Featured image of post forbid means forbid, until linkme needs a word

forbid means forbid, until linkme needs a word

There’s a line at the top of every production crate in rust-tool-base that I’m quietly proud of: #![forbid(unsafe_code)]. And there are a couple of files that have to say #![allow(unsafe_code)] instead. Not because I wrote anything unsafe. Because a macro did, on my behalf, and forbid doesn’t care whose unsafe it is.

Why forbid, and why it isn’t the whole story

rust-tool-base makes a bold promise: no unsafe in its own code. The strong form of that is forbid, not deny. deny(unsafe_code) makes unsafe a compile error that any module can quietly re-permit with its own #[allow]. forbid can’t be overridden from inside the crate at all. That’s the appeal: nobody gets to wave unsafe through in a hurry.

So the workspace lint sits at deny, and every production lib.rs then tightens it to forbid:

# Cargo.toml
[workspace.lints.rust]
unsafe_code = "deny"
// crates/rtb-error/src/lib.rs
#![forbid(unsafe_code)]

Why deny at the workspace but forbid in each crate? Because deny leaves an escape hatch open for the rare file that genuinely needs one, while forbid slams it shut everywhere it can. Almost every file gets forbid. A tiny number need the hatch.

The files that need the hatch

The command and provider registries use linkme’s distributed_slice so backends can register themselves at link time, without life before main. And the linkme attribute expands to code carrying a #[link_section], which the unsafe_code lint counts as unsafe. So any file using the attribute, whether it declares a slice or registers into one, can’t live under forbid.

Here’s the Gitea release backend doing exactly that, from crates/rtb-vcs/src/gitea.rs:

#![allow(unsafe_code)]
// ...
/// Link-time registration entry.
#[distributed_slice(RELEASE_PROVIDERS)]
fn __register_gitea() -> Box<dyn ProviderRegistration> {
    Box::new(RegisteredProvider { source_type: "gitea", factory: factory as ProviderFactory })
}

That #![allow(unsafe_code)] isn’t there because the backend does anything dangerous. It’s there because the registration macro emits a #[link_section], and forbid would, correctly by its own rules, refuse to compile the file.
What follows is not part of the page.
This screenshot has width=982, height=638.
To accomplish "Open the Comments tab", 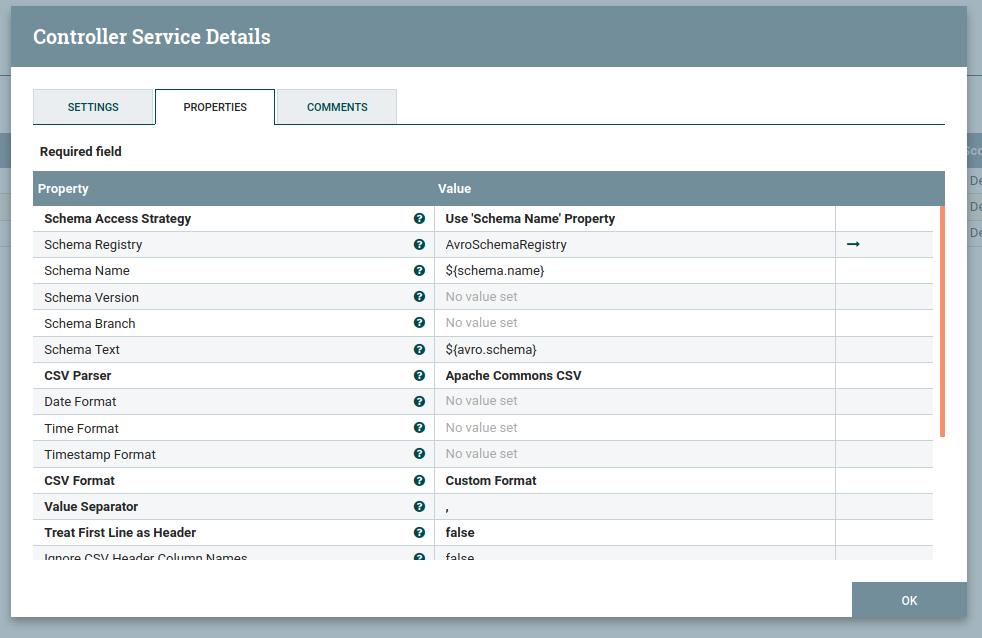I will coord(337,107).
Where that leaves the promise

The guarantee survives, with an exception you can point at. Every production crate forbids unsafe outright. The workspace sits one notch looser at deny, precisely so the handful of files that use linkme (and a couple of test files that need Rust 2024’s unsafe env mutation) can open a narrow, module-scoped #![allow(unsafe_code)] with a written reason. The absolutist rule met a macro that writes a link_section for you. The answer wasn’t to drop the rule, it was to keep forbid everywhere it can hold and clearly label the one or two spots where it can’t.